C++: Implement a doubly linked list class, then: Implement a tree class based on
ID: 3831763 • Letter: C
Question
C++:
Implement a doubly linked list class, then:
Implement a tree class based on the implementation
- you can choose either (1) use nodes to make a tree structure or (2) make a tree class based on linked lists to look like trees.

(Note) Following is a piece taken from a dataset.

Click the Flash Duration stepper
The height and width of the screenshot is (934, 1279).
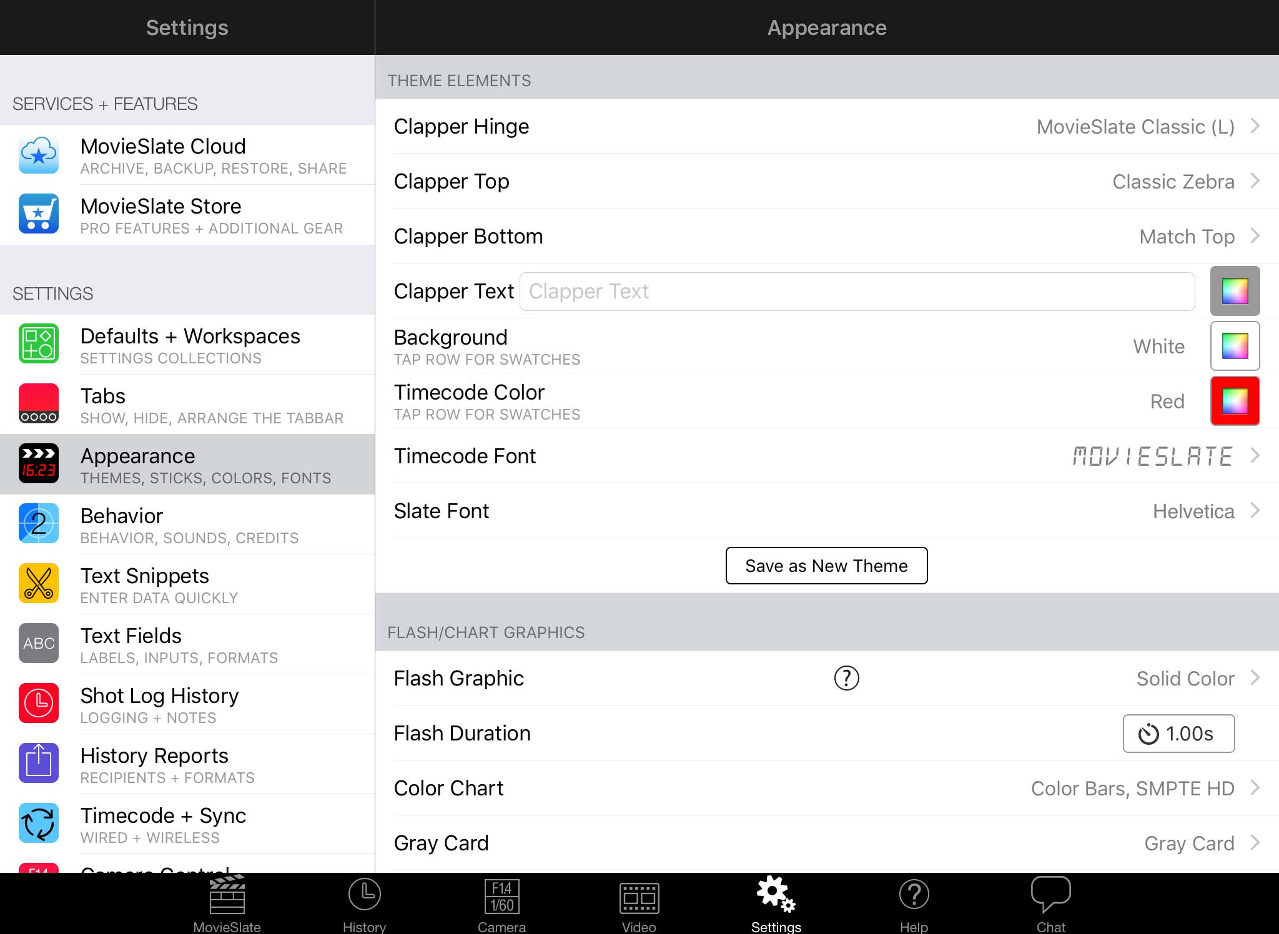(1178, 734)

Additional functions for the tree class
- overloaded operator "=="
- traversal function
- use the quick sort code below
--quicksort code--
#include <iostream>
using namespace std;
void swap(int &a, int &b);
int partition (int arr[], int low, int high);
void quickSort(int arr[], int low, int high);
void printArray(int arr[], int size);
// A utility function to swap two elements
void swap(int &a, int &b)
{
int t = a;
a = b;
b = t;
}
/* This function takes last element as pivot, places
the pivot element at its correct position in sorted
array, and places all smaller (smaller than pivot)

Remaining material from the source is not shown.